3. UHD/4K caught on quickly, and it's difficult—if not impossible—to build UHD/4K plasma TVs in popular screen sizes. Panasonic developed a few giant UHD plasmas, but they were not consumer products. 

4. Screen-size limitations also played a part in plasmas plight. The vast majority of 1080p plasmas came in sizes ranging from 42 to 64 Inches, while 1080p LCDs were—and continue to be—available in a much wider variety of screen sizes.

5. You can't bend a plasma. I hate to think that being flat contributed to the death of the technology, but the last two companies to produce plasma TVs were LG and Samsung.
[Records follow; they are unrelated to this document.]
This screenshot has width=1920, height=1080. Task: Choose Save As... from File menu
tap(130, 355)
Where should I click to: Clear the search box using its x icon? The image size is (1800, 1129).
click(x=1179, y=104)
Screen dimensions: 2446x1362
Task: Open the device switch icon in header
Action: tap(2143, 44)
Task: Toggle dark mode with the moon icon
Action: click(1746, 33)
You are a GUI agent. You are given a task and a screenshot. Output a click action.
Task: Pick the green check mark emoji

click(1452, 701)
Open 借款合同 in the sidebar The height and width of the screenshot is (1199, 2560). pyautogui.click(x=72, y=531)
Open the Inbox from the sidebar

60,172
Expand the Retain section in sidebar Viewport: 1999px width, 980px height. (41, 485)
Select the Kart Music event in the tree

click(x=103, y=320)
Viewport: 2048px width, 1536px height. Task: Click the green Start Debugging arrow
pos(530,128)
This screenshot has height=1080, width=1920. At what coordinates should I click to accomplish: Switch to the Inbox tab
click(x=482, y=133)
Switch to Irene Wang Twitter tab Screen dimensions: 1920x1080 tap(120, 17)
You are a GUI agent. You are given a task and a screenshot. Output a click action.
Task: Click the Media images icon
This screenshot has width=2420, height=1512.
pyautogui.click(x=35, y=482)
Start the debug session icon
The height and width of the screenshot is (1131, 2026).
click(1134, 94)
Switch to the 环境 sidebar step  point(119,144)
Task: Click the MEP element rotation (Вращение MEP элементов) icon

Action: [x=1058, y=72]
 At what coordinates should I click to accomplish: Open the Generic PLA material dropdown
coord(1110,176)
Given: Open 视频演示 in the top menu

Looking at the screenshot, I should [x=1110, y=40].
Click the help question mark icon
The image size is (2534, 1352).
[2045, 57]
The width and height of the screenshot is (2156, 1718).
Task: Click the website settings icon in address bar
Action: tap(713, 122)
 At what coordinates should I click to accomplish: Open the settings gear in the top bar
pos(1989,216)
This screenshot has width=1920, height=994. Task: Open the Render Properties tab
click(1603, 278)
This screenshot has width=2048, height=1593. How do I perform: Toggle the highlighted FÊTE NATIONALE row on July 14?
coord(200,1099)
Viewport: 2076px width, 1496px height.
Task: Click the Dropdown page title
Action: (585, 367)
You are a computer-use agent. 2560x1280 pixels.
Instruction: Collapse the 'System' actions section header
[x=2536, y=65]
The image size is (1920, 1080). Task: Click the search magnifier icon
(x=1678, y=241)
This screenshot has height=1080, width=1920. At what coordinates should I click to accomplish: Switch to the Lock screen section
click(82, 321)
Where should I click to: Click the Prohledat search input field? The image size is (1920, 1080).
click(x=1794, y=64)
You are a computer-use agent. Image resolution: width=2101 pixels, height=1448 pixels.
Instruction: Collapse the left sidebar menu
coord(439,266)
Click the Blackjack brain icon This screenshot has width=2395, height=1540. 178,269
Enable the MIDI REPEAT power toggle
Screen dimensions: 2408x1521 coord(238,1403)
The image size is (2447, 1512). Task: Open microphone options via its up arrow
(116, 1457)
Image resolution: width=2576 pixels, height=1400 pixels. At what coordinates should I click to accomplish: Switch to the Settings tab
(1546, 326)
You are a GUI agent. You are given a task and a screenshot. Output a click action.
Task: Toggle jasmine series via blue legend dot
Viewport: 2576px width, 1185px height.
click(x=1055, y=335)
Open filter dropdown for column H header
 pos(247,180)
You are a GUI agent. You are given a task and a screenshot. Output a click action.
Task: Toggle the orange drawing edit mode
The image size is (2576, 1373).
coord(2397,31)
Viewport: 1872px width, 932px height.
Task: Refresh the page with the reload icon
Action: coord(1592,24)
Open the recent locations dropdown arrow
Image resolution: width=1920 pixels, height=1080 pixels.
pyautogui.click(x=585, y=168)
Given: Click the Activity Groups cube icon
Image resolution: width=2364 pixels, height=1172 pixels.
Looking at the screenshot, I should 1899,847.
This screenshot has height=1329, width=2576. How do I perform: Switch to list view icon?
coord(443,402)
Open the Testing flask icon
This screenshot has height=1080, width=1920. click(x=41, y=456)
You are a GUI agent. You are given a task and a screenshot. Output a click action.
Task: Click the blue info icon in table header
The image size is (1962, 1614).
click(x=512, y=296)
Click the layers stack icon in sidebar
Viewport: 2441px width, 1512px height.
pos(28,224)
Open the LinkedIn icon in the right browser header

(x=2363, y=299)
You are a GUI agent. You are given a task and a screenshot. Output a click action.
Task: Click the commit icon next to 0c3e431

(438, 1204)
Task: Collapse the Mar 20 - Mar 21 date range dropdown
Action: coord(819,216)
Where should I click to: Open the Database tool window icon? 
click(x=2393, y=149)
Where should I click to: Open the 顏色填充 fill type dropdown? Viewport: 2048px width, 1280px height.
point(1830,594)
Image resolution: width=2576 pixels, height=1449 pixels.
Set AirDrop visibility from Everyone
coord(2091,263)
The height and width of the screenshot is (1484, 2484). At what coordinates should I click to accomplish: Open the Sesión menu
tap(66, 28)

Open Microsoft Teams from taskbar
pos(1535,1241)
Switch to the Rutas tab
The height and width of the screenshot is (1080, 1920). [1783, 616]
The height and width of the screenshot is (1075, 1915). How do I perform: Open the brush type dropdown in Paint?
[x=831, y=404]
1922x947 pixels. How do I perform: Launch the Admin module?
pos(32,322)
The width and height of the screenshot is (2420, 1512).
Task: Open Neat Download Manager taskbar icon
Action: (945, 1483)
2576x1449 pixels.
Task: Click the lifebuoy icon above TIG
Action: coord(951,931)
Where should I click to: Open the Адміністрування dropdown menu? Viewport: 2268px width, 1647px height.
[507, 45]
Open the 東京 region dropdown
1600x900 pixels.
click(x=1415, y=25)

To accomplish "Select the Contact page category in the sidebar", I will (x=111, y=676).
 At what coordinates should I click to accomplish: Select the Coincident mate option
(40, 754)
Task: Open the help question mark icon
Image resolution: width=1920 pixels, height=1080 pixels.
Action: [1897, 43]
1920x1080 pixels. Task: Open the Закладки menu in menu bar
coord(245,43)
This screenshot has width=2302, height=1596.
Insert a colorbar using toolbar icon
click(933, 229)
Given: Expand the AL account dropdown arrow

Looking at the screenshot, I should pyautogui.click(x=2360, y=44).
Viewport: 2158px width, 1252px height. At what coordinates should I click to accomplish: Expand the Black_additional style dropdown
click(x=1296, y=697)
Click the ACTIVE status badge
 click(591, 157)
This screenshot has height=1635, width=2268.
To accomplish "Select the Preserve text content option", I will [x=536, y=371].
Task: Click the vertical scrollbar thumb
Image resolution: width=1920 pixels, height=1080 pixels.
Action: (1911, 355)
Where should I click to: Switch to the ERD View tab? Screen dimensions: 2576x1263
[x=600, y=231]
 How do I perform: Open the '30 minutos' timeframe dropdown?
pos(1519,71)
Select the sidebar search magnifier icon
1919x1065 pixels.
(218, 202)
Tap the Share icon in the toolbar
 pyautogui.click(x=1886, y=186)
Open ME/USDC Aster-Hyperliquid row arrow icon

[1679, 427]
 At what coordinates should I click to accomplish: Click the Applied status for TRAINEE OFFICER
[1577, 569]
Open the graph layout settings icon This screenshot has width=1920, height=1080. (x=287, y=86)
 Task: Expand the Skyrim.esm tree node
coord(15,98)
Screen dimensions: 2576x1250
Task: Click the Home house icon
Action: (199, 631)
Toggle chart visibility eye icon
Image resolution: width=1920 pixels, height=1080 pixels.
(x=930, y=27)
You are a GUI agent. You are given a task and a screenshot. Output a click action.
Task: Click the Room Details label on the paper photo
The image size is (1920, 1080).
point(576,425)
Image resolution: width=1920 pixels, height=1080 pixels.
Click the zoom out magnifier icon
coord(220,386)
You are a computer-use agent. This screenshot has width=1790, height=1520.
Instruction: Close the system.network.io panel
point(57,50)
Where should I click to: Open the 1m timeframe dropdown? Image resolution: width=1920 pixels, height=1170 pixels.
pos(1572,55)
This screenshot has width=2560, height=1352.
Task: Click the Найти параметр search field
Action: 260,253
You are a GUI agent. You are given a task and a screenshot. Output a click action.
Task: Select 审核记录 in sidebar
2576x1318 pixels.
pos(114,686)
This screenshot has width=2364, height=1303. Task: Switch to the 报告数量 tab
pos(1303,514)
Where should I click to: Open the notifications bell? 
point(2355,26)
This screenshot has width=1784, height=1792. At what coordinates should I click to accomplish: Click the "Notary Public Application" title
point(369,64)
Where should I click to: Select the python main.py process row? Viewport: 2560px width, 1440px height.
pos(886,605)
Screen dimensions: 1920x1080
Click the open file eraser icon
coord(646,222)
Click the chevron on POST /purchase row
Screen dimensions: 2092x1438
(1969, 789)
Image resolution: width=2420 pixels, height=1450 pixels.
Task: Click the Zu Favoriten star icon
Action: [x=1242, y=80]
Both companies are committed to selling UHD/4K curved-screen TVs. 

6. Plasmas were harder to deal with than LCDs. They are heavier and yet more fragile than many LCDs. Shipping a plasma requires a large box that must remain upright. Plus, plasmas developed a reputation for being susceptible to image retention and screen burn-in, which was much more of a real problem in the early days of plasma, but the reputation stuck. 

7. While OLED is still in the early stages of development, there's no question it offers greater potential than plasma. OLED is the future of emissive display technology. It should not come as a surprise that LG and Samsung stopped building plasmas—which are also emissive—shortly after OLED debuted.

8. Energy efficiency may have played a part in putting plasma out to pasture. Both LED-lit LCD and OLED are more energy-efficient display technologies than plasma. 

9. Plasma was the original flat-panel technology, and that worked against it. It did not matter that it was a mature technology capable of offering superior performance. People just thought of it as old technology.

10. Projectors improved in quality and prices dropped. With LED-lit LCDs being well suited to bright rooms, the existence of decent 1080p projectors for under $2000 may have affected sales of flagship plasmas.